Brooks: I really liked the parts where I got to play with the lighting. The book is printed in two spot-colors, and it’s really fun to experiment with how to give different scenes different moods on a limited palette. I had a lot of fun in Book 1 when they get trapped in the dark science lab that’s also on fire, or in Book 2 when the sun goes down and they’re illuminated by the cabin lights of the crashed shuttle. All of the explosions and rocket launches were really fun to color, too.
Puc: What else do you have planned for this world, if anything?
Brooks: In the next book, the narrative focus is going to turn outward a bit. A lot of the action in Book 3 takes place at or near the frequently-referenced blockade separating the stations from everyone else. And while it’s still centered on Sanity and Tallulah, the pervading background danger is closer than they’re used to dealing with, and plays a bigger role in the plot.
Puc: Is there anything you’re working on currently that you can talk about?

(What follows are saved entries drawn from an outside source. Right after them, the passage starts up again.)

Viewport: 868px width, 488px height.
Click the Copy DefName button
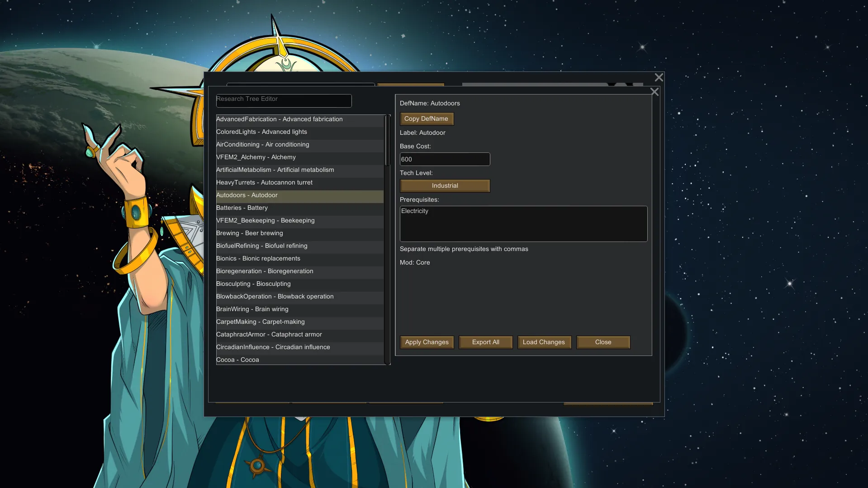[x=426, y=119]
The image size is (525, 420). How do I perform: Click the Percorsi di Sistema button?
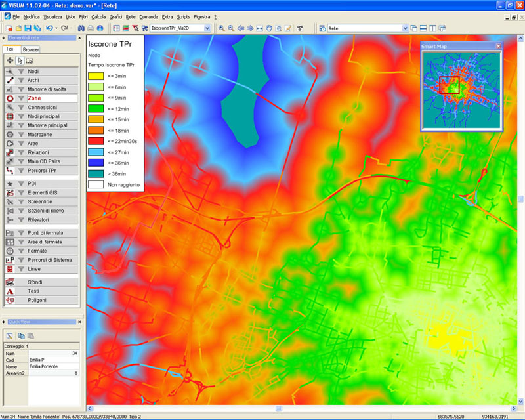[50, 260]
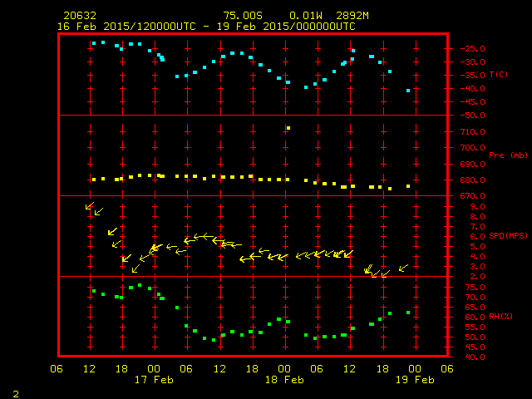
Task: Select the leftmost cyan temperature point
Action: [x=94, y=43]
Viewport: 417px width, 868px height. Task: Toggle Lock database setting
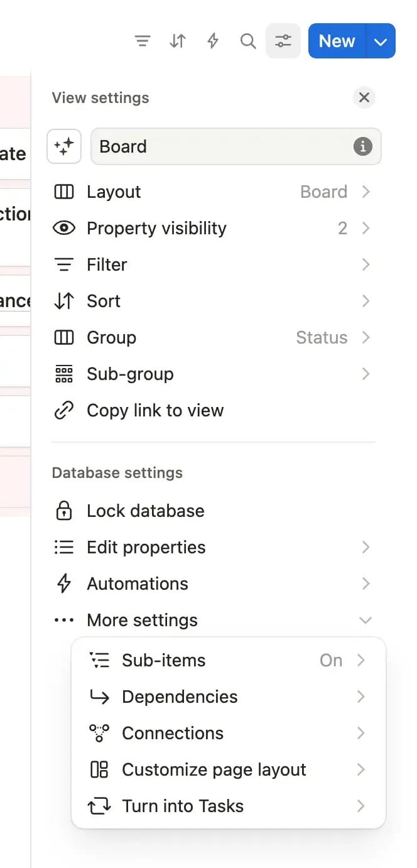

Brooks: I’m almost done with pencils for Book 3!
Puc: What is the best comic you read in 2019?
Brooks: There’s so much cool stuff coming out right now, and I haven’t had a chance to read much of it because of deadlines, but I picked up Bitter Root Vol. 1 at NYCC and loved it. Super cool concept, and the art’s killer (words: David F. Walker & Chuck Brown, art: Sanford Greene, colors: Rico Renzi, lettering: Clayton Cowles) I also really enjoyed Part 1 of my friend Alison Wilgus’ queer time travel duology Chronin, and the Adventure Zone graphic novel adaptations by Carey Pietsch and the assorted McElroys.
Sanity and Tallulah and its sequel, Sanity and Tallulah: Field Trip, are available wherever books are sold. To keep up with Molly Brooks on social media, follow her on Twitter @mollybrooks. For more from Disney-Hyperion, click here.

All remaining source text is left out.